Boardrooms demand tougher AI returns & stronger data
Boardrooms will place tougher demands on artificial intelligence projects in 2026 as pressure grows for clear returns, according to forecasts from data management company Ataccama. Senior executives at the firm also expect natural language tools to change how staff access data and predict that agentic AI will prompt an expansion, rather than a contraction, of data teams.
Mike McKee, Chief Executive of Ataccama, said corporate leaders are moving past experimental deployments and fear of missing out on AI. Budget scrutiny is increasing as wider economic conditions remain uncertain and as organisations review early generative AI experiments.
"AI investment is no longer about FOMO. Boards and CFOs want answers about what's working, where it's paying off, and why it matters now. 2026 will be a year of focus. Flashy experiments and perpetual pilots will lose funding. Projects that deliver measurable outcomes will move to the center of the roadmap," said McKee, CEO, Ataccama.
McKee said AI projects that sit on strong data foundations are more likely to survive this next phase. He linked durable returns to data quality and governance rather than to front-end interfaces.
"This is good news for the AI strategies built on a strong data foundation. When data is high quality, well-governed, and explainable, AI becomes a durable asset instead of a fragile demo. That durability shows up in cost reduction, faster cycle times, and smarter automation, not just nicer dashboards.
"Go-to-market motions will evolve too. Enterprise buyers are already sceptical of black-box pitches and generic "AI-powered" slides. They want real solutions to real problems, especially in high-stakes sectors like financial services and insurance. To win in 2026, vendors will need to prove they can embed into daily operations, not just inspire a workshop," said McKee.
Natural language shift
Ataccama's Chief Product Officer, Jay Limburn, expects natural language interfaces to become a mainstream entry point for business users who want to interrogate corporate data. He highlighted text-to-SQL technologies, which translate written questions into database queries, as a key area that is moving into day-to-day use.

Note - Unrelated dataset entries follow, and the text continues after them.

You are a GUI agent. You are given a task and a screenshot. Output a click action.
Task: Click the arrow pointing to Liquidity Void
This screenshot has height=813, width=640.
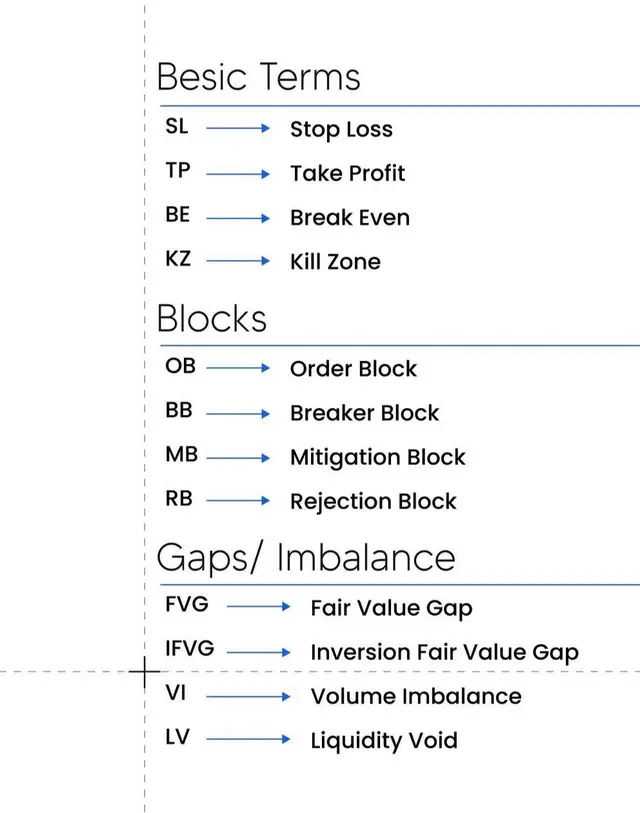click(x=248, y=739)
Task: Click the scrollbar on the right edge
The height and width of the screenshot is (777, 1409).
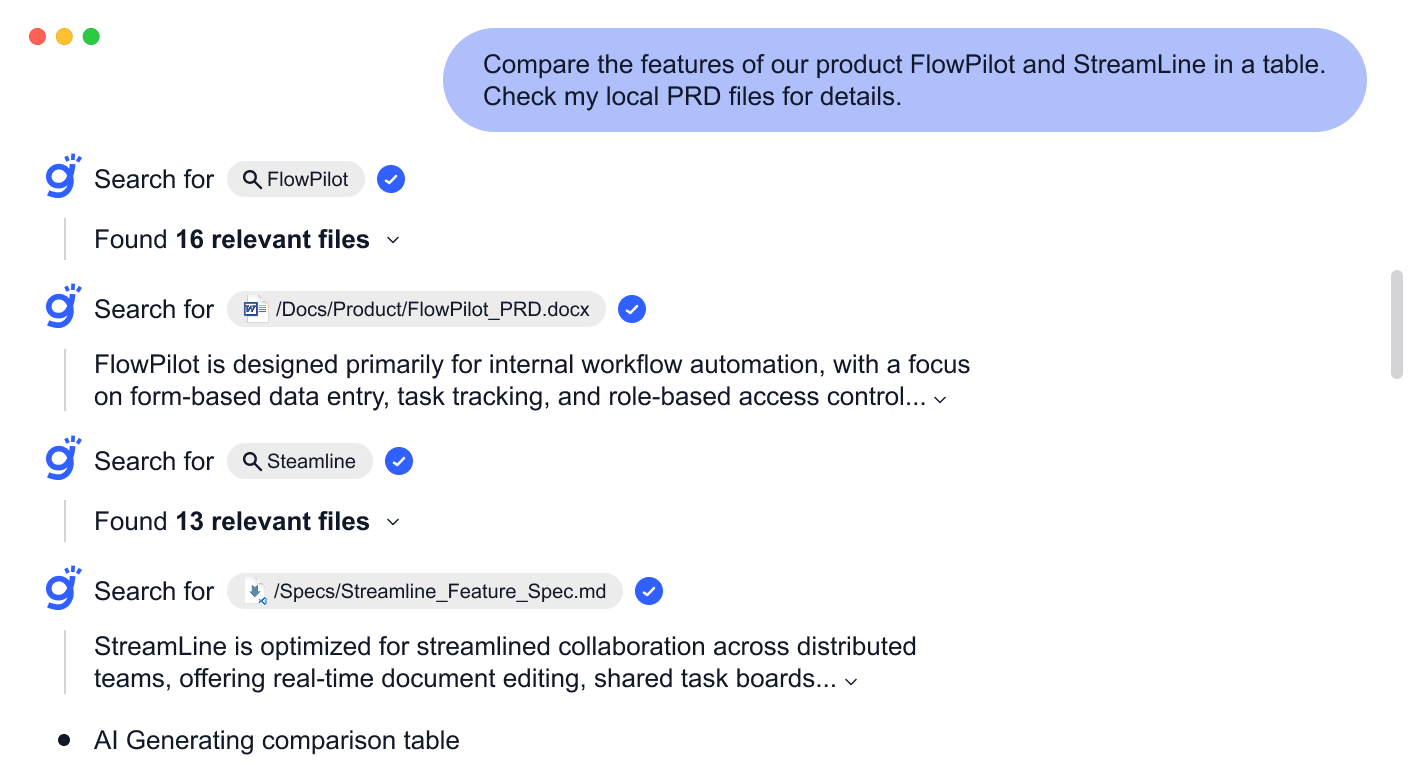Action: click(1398, 320)
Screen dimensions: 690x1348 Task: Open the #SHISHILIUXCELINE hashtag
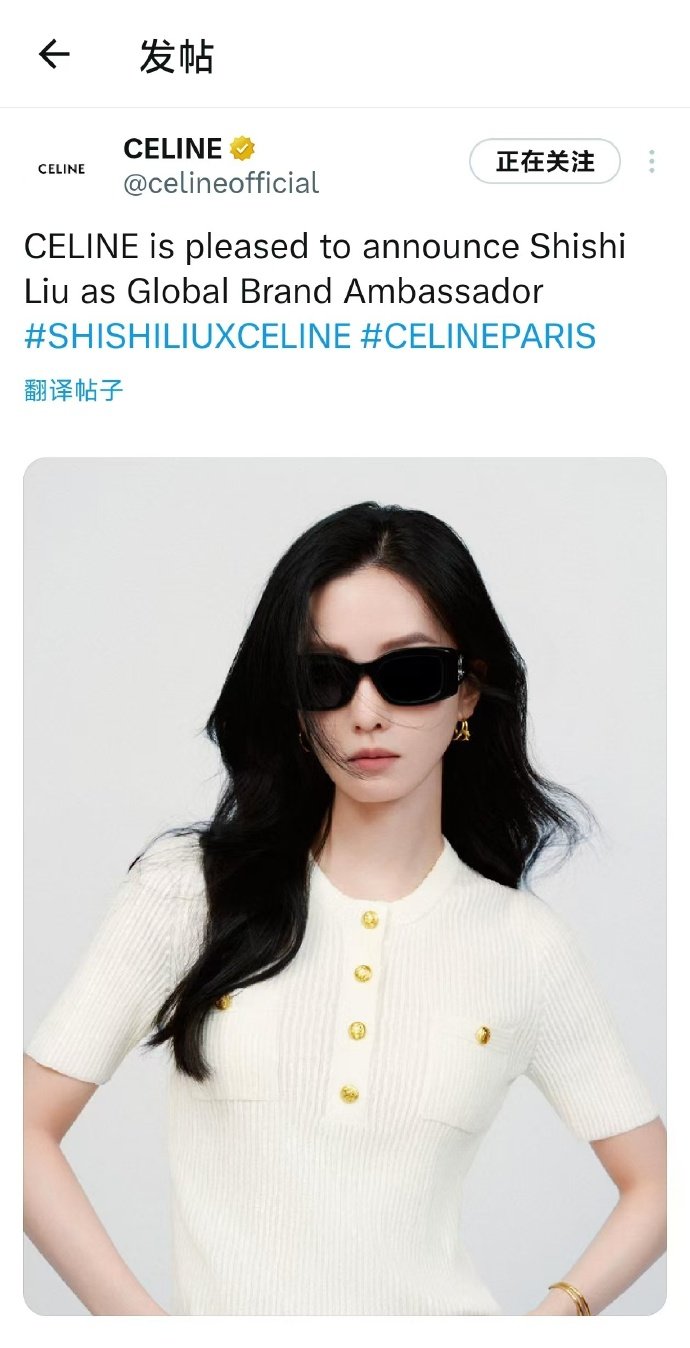(187, 336)
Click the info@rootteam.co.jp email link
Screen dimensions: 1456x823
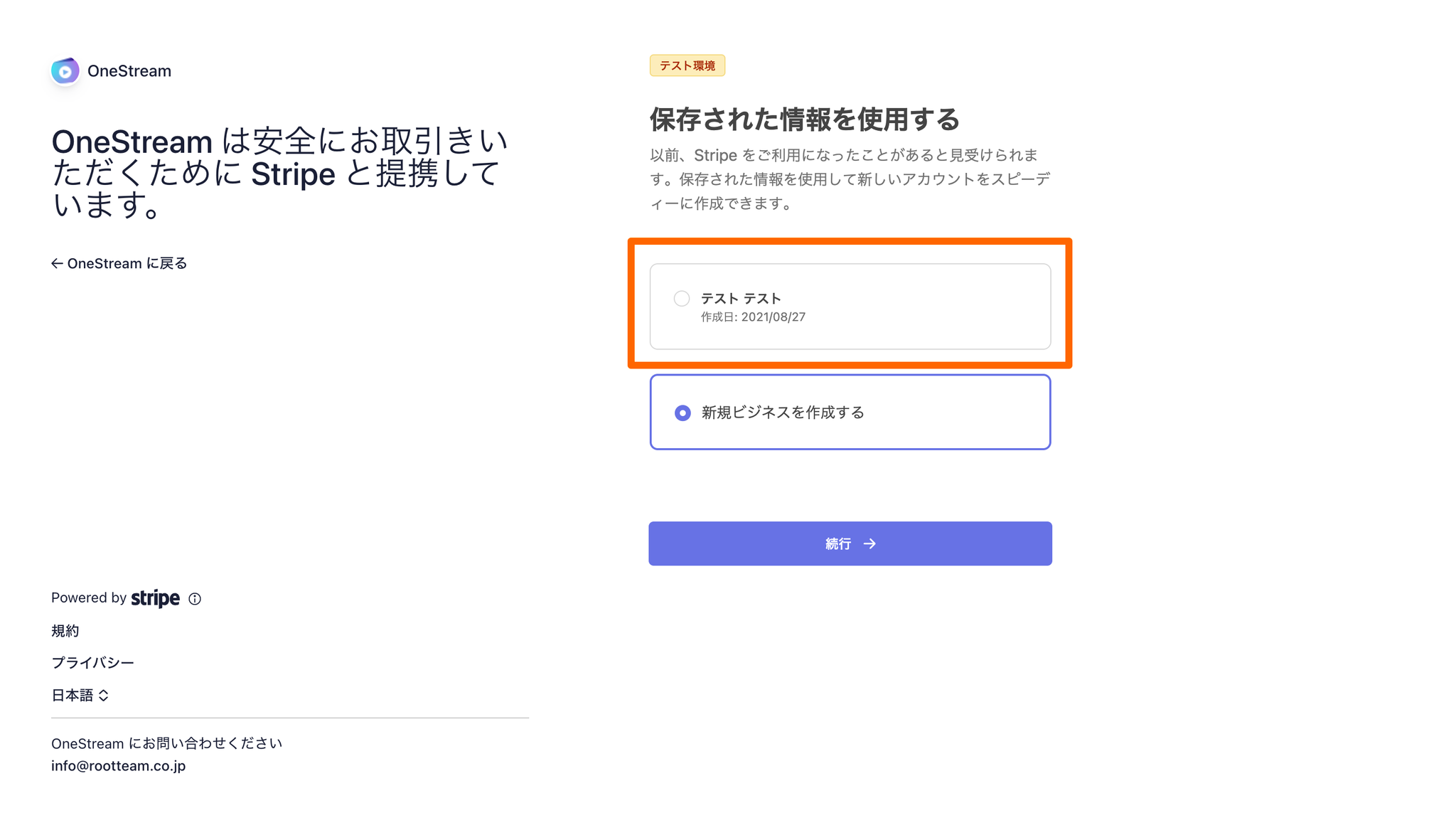click(119, 766)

"For over a decade, business users have asked when they'll be able to "just ask a question" and get a real answer from their data. In 2026, that question finally becomes routine. Text-to-SQL moves from proof-of-concept to production, not because of flashy frontends, but because the foundations underneath - semantics, lineage, and quality - are strong enough to support it," said Limburn.
Limburn said that broader access through natural language will change, rather than displace, the role of data analysts inside companies. He expects analysts to spend less time acting as translators between business teams and complex data environments.
"This shift doesn't remove analysts from the equation; it amplifies them. Analysts spend less time translating vague requests and more time interrogating the business itself. Meanwhile, users across marketing, operations, and finance gain direct access to governed answers, not guesswork.
"It works because the stack is now ready. Definitions are consistent, pipelines are observable, and trust has been earned upstream. The result is not just faster queries, but a new rhythm of decision-making where insight becomes conversational, not transactional," said Limburn.
Agentic AI impact
Corey Keyser, Head of AI at Ataccama, said organisations are rethinking earlier expectations that automation and agents would significantly reduce headcount in data teams. He expects agentic AI, which can perform tasks such as querying, cleaning and documenting data, to lower the marginal cost of generating insights and to stimulate higher demand for data work.
"For years people have predicted that AI will hollow out data teams, yet the closer you get to real deployments, the harder that story is to believe. Once agents take over the repetitive work of querying, cleaning, documenting, and validating data, the cost of generating an insight will begin falling toward zero. And when the cost of something useful drops, demand rises. We've seen this pattern with steam engines, banking, spreadsheets, and cloud compute, and data will follow the same curve," said Keyser.
Keyser said easier access to data and analysis is likely to change behaviours in business units that have not traditionally engaged with central data groups. He expects a rise in AI-literate staff across operational functions and a larger need for oversight.
"As agents make it painless to ask and answer questions, entirely new parts of the business will begin participating. Units that once relied on instinct will start relying on evidence because the barrier to entry disappears. Teams that never submitted a single ticket to the data group will suddenly ask dozens of questions a week. Embedded analysts will become more valuable because they can focus on interpreting results instead of wrestling with pipelines. AI-literate subject matter experts will appear in corners of the organization where no data capability existed before, and governance teams will grow because a surge in activity always requires more oversight. The surface area will expand quickly.
"The organizations that adopt agents will discover something counterintuitive. They won't end up with fewer data workers, but more. This is Jevons paradox applied to analytics. When insight becomes easier, curiosity will expand and decision-making will accelerate. Agents won't replace the people closest to the business, instead, they'll raise the value of the work those people do. Data teams will grow because the value of data will finally become impossible to ignore," said Keyser.